Fred Davis/TE/USC: Athletic and dependable, Davis is a terrific receiver who must improve his blocking.
Malcolm Kelly (U)/WR/Oklahoma: Kelly is a natural receiver with sure hands. He's effective in the underneath coverage and also flashes the ability to break it deep.
Brandon Pettigrew (U)/TE/Oklahoma St: One of the more unheralded tight ends in the nation, Pettigrew is a complete player, getting results as a blocker and pass catcher.
Sleeper -- Davone Bess (U)/WR/Hawaii: Slight of size, Bess is an ultra-productive receiver who also breaks games open as a return specialist.
Overrated -- Adarius Bowman/WR/Oklahoma St: Bowman has great size but possesses minimal speed and is inconsistent.
Next April's draft has terrific potential at the offensive tackle position, which will make NFL general managers smile. The center and guard spots are void of talent.
Jake Long/OT/Michigan: Long is a king-sized blocker who mans the blind side for Henne. Offering great upside, he has the versatility to be used at either tackle spot.
Ryan Clady (U)/OT/Boise St: Clady is another blocker with good size and good instincts. If he enters April's draft he'll likely be graded as the top blind-side tackle.

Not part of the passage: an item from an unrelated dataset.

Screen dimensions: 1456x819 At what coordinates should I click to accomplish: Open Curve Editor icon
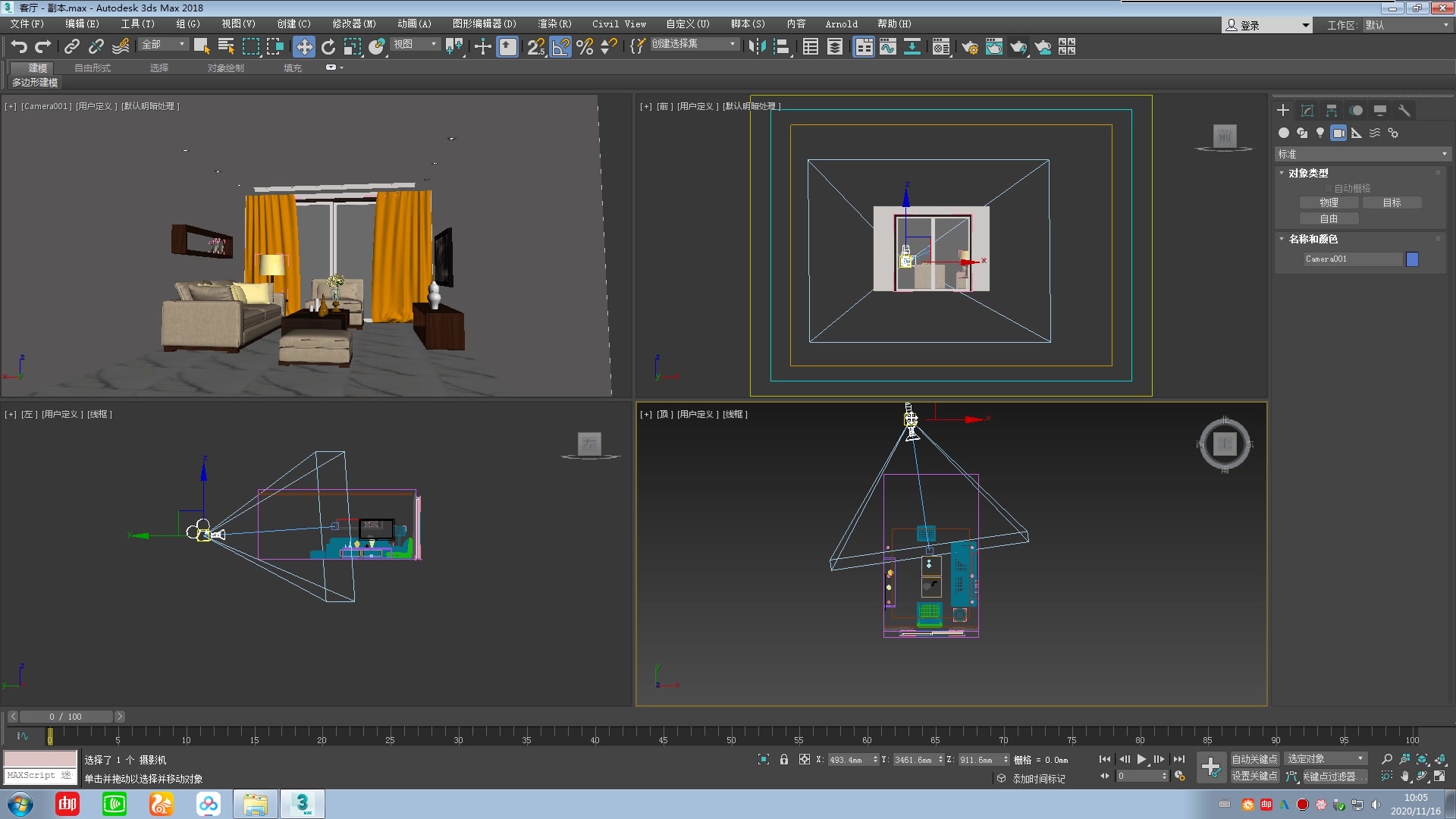(x=888, y=47)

Gosder Cherilus/OT/Boston College: The latest in a long line of quality blockers to come from Boston College, Cherilus is a dominant run blocker with great upside.
Sam Baker/OT/USC: Opinions are mixed on Baker, who comes off a disappointing junior season. Yet the facts are he has been a solid pass protector the past three years for one of the nation's top offenses.
Michael Oher (U)/OT/Mississippi: Combining superior size and great athletic ability, Oher has incredible potential. He'll be a highly rated prospect if he polishes up his game.
Tony Hills/OT/Texas: A fundamentally sound tackle who stands out in pass protection, Hills is one of the more underrated tackles in the nation.
Chris Williams/OT/Vanderbilt: Williams is a physical specimen with both size and growth potential. Handling the left tackle duties for the Commodores, he could eventually grow into a strongside blocker.
Eric Young/OG/Tennessee: Playing right tackle for the Volunteers, Young's playing style and body type dictates a move inside at the next level.
Heath Benedict/OG/Newberry: The former Tennessee Volunteer is a large, dominant blocker with first-day potential.
John Sullivan/OC/Notre Dame: Standing head and shoulders above the rest of the center class, Sullivan is a hard worker with a great head for the position.
Sleeper -- Augustus Parrish (U)/OT/Kent State: Big and athletic, Parrish is a terrific pass-blocking left tackle with a large degree of upside.
Overrated -- Barry Richardson/OT/Clemson: Richardson shows flashes of dominance yet gives inconsistent effort.